Records for locating described items
_ _ _

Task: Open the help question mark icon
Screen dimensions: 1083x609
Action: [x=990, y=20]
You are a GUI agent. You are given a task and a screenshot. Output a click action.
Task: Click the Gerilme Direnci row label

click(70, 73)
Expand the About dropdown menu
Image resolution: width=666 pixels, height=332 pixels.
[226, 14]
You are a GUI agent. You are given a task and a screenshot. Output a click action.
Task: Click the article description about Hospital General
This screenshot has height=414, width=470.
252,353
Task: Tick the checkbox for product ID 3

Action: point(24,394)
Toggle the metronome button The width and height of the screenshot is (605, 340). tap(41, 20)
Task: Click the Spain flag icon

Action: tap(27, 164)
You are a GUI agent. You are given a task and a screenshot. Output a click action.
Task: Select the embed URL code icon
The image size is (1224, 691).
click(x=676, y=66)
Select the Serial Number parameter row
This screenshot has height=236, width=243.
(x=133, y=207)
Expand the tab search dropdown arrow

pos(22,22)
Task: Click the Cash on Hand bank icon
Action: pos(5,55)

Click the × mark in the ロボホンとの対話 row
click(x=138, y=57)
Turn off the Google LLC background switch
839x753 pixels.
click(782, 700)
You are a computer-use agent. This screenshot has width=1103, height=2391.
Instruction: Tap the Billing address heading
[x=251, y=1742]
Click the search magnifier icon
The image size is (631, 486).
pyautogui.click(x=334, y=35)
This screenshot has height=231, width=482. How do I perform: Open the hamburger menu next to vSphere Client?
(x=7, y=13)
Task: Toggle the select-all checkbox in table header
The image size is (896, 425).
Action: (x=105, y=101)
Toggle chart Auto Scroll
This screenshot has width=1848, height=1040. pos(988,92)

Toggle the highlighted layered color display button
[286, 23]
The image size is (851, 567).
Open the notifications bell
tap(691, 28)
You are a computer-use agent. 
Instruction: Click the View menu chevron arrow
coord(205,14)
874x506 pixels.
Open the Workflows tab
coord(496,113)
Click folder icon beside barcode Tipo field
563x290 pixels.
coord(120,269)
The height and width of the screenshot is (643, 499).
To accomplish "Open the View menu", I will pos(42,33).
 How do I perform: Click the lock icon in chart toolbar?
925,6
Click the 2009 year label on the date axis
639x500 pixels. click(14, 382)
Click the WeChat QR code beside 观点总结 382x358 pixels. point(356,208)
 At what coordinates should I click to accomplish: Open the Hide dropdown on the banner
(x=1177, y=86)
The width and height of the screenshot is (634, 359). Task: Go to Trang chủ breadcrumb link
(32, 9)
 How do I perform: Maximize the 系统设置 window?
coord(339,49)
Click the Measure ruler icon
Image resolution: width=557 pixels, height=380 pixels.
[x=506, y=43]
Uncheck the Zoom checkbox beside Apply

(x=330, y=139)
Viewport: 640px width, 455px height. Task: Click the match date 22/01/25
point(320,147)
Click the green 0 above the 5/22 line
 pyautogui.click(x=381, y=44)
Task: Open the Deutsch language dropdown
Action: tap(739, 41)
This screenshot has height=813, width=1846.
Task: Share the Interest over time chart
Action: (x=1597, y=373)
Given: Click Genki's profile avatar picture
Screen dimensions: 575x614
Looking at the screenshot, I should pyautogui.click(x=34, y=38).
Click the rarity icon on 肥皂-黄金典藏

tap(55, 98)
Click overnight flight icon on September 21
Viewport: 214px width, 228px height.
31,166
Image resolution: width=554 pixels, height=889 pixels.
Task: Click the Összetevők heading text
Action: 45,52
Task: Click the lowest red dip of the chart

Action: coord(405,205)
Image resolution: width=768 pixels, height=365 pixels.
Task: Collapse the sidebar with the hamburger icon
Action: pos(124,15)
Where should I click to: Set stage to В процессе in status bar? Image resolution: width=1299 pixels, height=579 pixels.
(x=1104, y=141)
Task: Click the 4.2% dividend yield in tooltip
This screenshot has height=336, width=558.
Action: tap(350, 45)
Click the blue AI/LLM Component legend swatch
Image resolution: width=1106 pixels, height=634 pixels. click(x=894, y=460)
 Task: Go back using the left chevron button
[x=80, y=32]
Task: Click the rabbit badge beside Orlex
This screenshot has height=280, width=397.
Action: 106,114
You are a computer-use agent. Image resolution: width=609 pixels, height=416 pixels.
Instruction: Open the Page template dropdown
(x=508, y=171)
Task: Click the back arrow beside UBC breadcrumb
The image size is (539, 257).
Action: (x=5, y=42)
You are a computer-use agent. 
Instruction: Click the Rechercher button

_ _ _

§ EXERCISE: Copy all of the rows above word for word, keeping every line unchanged.

§ THE OUTPUT:
Task: Open the help question mark icon
Screen dimensions: 1083x609
Action: [x=990, y=20]
You are a GUI agent. You are given a task and a screenshot. Output a click action.
Task: Click the Gerilme Direnci row label

click(70, 73)
Expand the About dropdown menu
Image resolution: width=666 pixels, height=332 pixels.
[226, 14]
You are a GUI agent. You are given a task and a screenshot. Output a click action.
Task: Click the article description about Hospital General
This screenshot has height=414, width=470.
252,353
Task: Tick the checkbox for product ID 3

Action: point(24,394)
Toggle the metronome button The width and height of the screenshot is (605, 340). tap(41, 20)
Task: Click the Spain flag icon

Action: tap(27, 164)
You are a GUI agent. You are given a task and a screenshot. Output a click action.
Task: Select the embed URL code icon
The image size is (1224, 691).
click(x=676, y=66)
Select the Serial Number parameter row
This screenshot has height=236, width=243.
(x=133, y=207)
Expand the tab search dropdown arrow

pos(22,22)
Task: Click the Cash on Hand bank icon
Action: pos(5,55)

Click the × mark in the ロボホンとの対話 row
click(x=138, y=57)
Turn off the Google LLC background switch
839x753 pixels.
click(782, 700)
You are a computer-use agent. This screenshot has width=1103, height=2391.
Instruction: Tap the Billing address heading
[x=251, y=1742]
Click the search magnifier icon
The image size is (631, 486).
pyautogui.click(x=334, y=35)
This screenshot has height=231, width=482. How do I perform: Open the hamburger menu next to vSphere Client?
(x=7, y=13)
Task: Toggle the select-all checkbox in table header
The image size is (896, 425).
Action: (x=105, y=101)
Toggle chart Auto Scroll
This screenshot has width=1848, height=1040. pos(988,92)

Toggle the highlighted layered color display button
[286, 23]
The image size is (851, 567).
Open the notifications bell
tap(691, 28)
You are a computer-use agent. 
Instruction: Click the View menu chevron arrow
coord(205,14)
874x506 pixels.
Open the Workflows tab
coord(496,113)
Click folder icon beside barcode Tipo field
563x290 pixels.
coord(120,269)
The height and width of the screenshot is (643, 499).
To accomplish "Open the View menu", I will pos(42,33).
 How do I perform: Click the lock icon in chart toolbar?
925,6
Click the 2009 year label on the date axis
639x500 pixels. click(14, 382)
Click the WeChat QR code beside 观点总结 382x358 pixels. point(356,208)
 At what coordinates should I click to accomplish: Open the Hide dropdown on the banner
(x=1177, y=86)
The width and height of the screenshot is (634, 359). Task: Go to Trang chủ breadcrumb link
(32, 9)
 How do I perform: Maximize the 系统设置 window?
coord(339,49)
Click the Measure ruler icon
Image resolution: width=557 pixels, height=380 pixels.
[x=506, y=43]
Uncheck the Zoom checkbox beside Apply

(x=330, y=139)
Viewport: 640px width, 455px height. Task: Click the match date 22/01/25
point(320,147)
Click the green 0 above the 5/22 line
 pyautogui.click(x=381, y=44)
Task: Open the Deutsch language dropdown
Action: tap(739, 41)
This screenshot has height=813, width=1846.
Task: Share the Interest over time chart
Action: (x=1597, y=373)
Given: Click Genki's profile avatar picture
Screen dimensions: 575x614
Looking at the screenshot, I should pyautogui.click(x=34, y=38).
Click the rarity icon on 肥皂-黄金典藏

tap(55, 98)
Click overnight flight icon on September 21
Viewport: 214px width, 228px height.
31,166
Image resolution: width=554 pixels, height=889 pixels.
Task: Click the Összetevők heading text
Action: 45,52
Task: Click the lowest red dip of the chart

Action: coord(405,205)
Image resolution: width=768 pixels, height=365 pixels.
Task: Collapse the sidebar with the hamburger icon
Action: pos(124,15)
Where should I click to: Set stage to В процессе in status bar? Image resolution: width=1299 pixels, height=579 pixels.
(x=1104, y=141)
Task: Click the 4.2% dividend yield in tooltip
This screenshot has height=336, width=558.
Action: tap(350, 45)
Click the blue AI/LLM Component legend swatch
Image resolution: width=1106 pixels, height=634 pixels. click(x=894, y=460)
 Task: Go back using the left chevron button
[x=80, y=32]
Task: Click the rabbit badge beside Orlex
This screenshot has height=280, width=397.
Action: 106,114
You are a computer-use agent. Image resolution: width=609 pixels, height=416 pixels.
Instruction: Open the Page template dropdown
(x=508, y=171)
Task: Click the back arrow beside UBC breadcrumb
The image size is (539, 257).
Action: (x=5, y=42)
You are a computer-use agent. 
Instruction: Click the Rechercher button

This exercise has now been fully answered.